Throughout the listing that follows, find each line with the word "agent" and copy it.

---- Supplied entries

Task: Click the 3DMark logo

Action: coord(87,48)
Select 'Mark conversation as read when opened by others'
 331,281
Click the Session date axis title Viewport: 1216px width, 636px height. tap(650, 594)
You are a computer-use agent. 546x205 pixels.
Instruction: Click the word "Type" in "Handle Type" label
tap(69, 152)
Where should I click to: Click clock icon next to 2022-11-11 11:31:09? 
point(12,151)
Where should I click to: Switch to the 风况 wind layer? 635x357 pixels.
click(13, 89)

--------
---- Supplied entries

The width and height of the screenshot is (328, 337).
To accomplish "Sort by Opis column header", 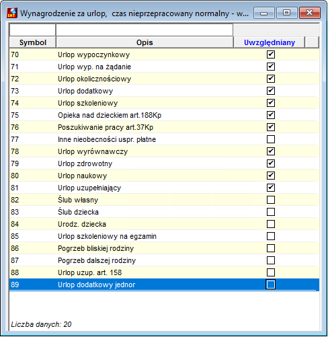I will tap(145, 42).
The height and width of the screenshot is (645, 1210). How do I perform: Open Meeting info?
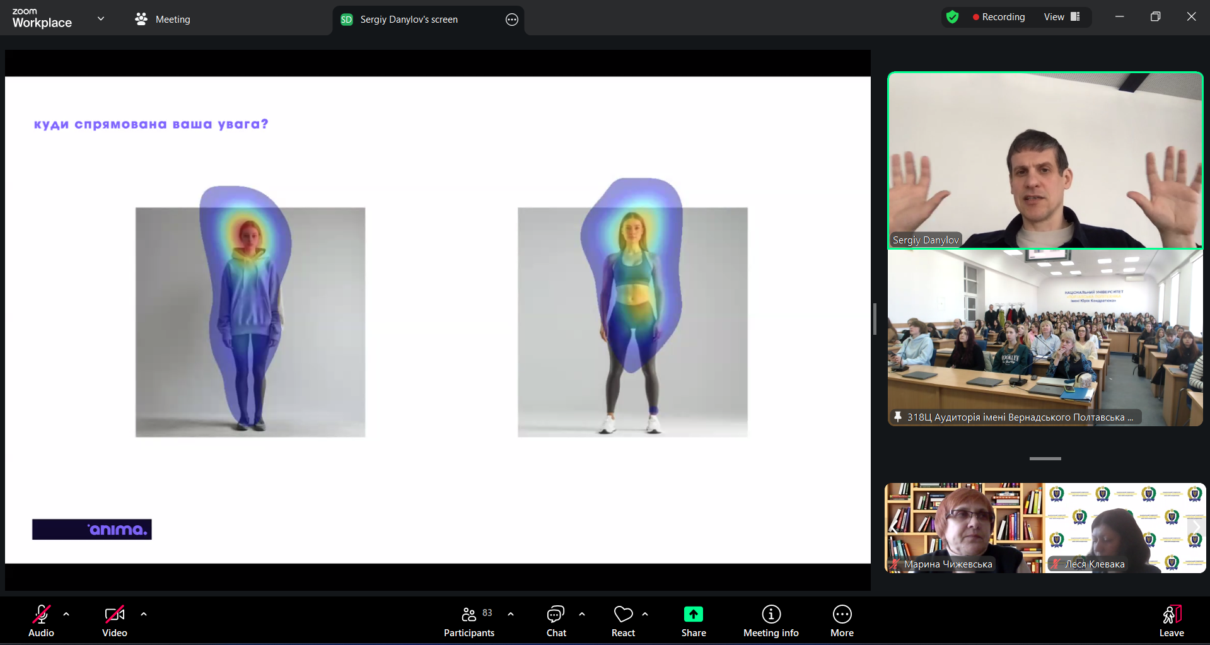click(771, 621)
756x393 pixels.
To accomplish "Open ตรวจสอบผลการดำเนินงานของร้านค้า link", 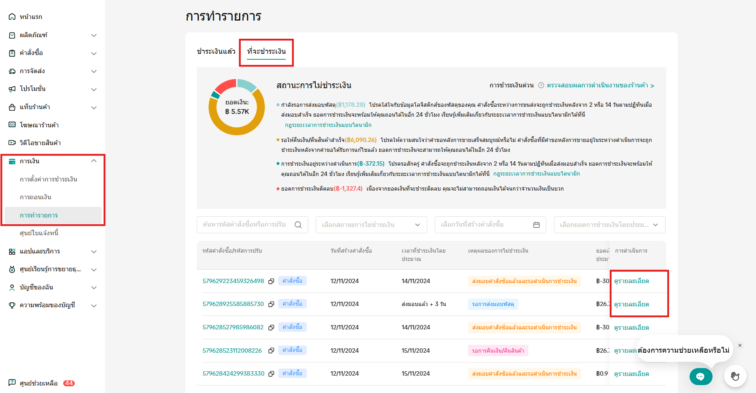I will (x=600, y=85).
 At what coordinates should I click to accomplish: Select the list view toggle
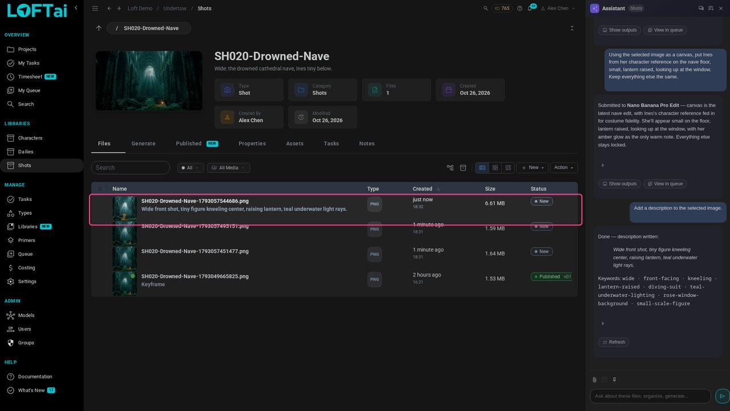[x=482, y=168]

--------
---- Supplied entries

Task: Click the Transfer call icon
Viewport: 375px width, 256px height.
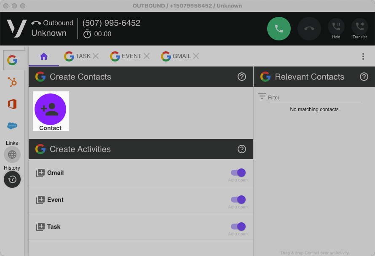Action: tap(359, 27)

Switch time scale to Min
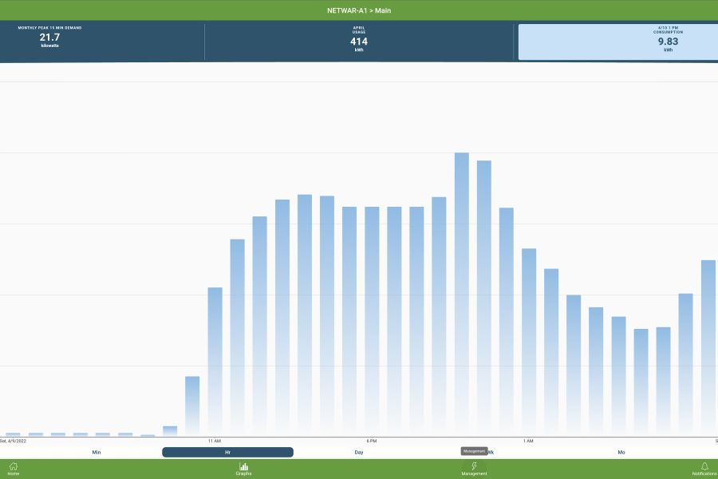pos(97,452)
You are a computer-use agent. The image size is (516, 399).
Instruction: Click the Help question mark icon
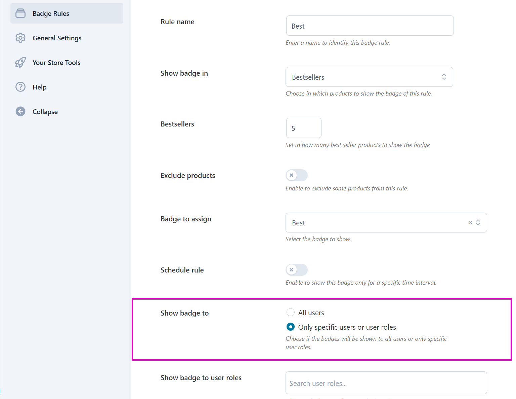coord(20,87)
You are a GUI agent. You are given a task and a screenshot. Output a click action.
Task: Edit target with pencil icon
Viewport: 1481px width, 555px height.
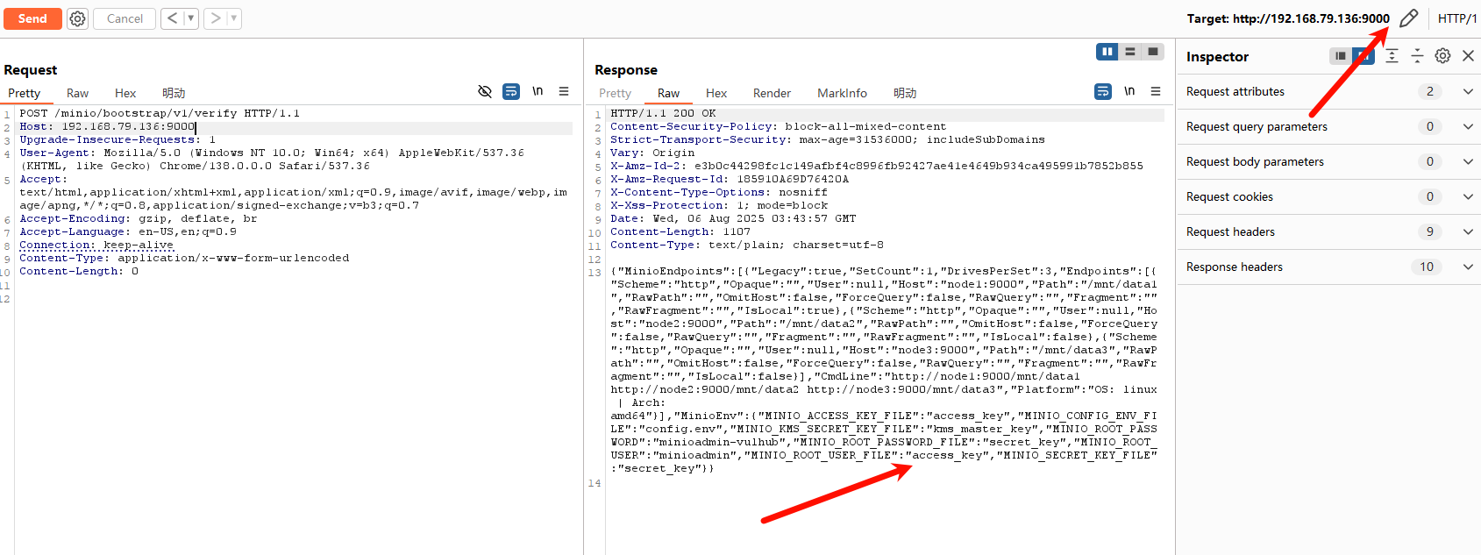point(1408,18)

--------

◆ Solved problem ◆
You are a computer-use agent. 546x205 pixels.
You are a computer-use agent. The image size is (516, 399).
You are a GUI agent. You are given a task and a screenshot. Output a click action.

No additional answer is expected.